In addition to Weibo, there is also WeChat
Please pay attention
WeChat public account
Shulou
2025-01-17 Update From: SLTechnology News&Howtos shulou NAV: SLTechnology News&Howtos > Internet Technology >
Share
Shulou(Shulou.com)06/01 Report--
Today, I will talk to you about how to use R language to do a simple agent. Many people may not know much about it. In order to make you understand better, the editor has summarized the following contents for you. I hope you can get something according to this article.

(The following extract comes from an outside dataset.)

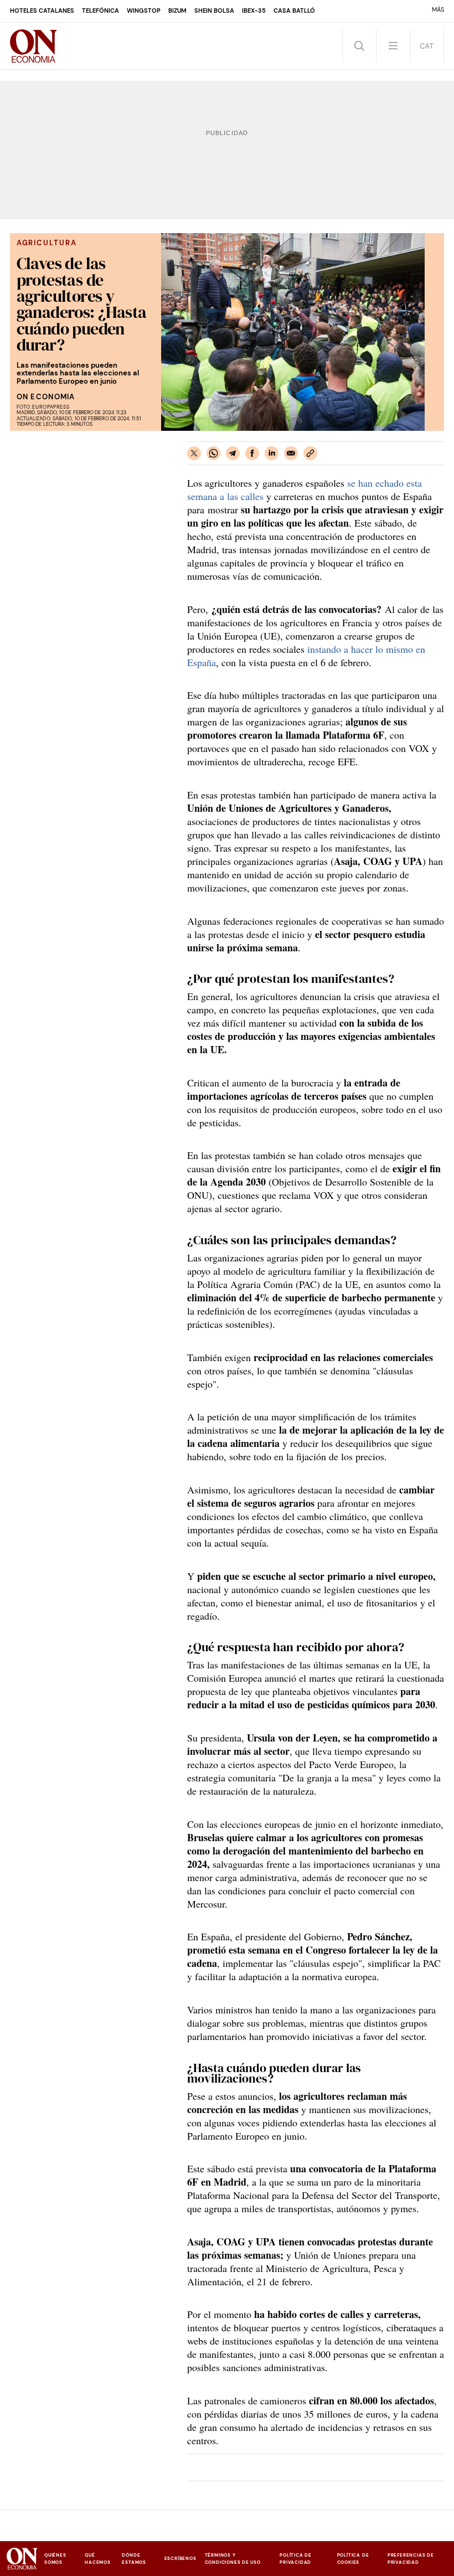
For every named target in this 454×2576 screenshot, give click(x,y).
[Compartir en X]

Recently is painstaking study crawler, one after another has learned the regular expression, xpath, css expression, basically can be qualified for the R language RCurl+XML, httr+rvest combination crawler demand, to the GET request and the POST request construction and the form submission as well as the browser grabs the package, the simulation landing, the asynchronous load also did some combing, because the crawler knowledge generality, so starts to practice urllib+lxml, requests+BeautifulSoup directly in the entry Python stage.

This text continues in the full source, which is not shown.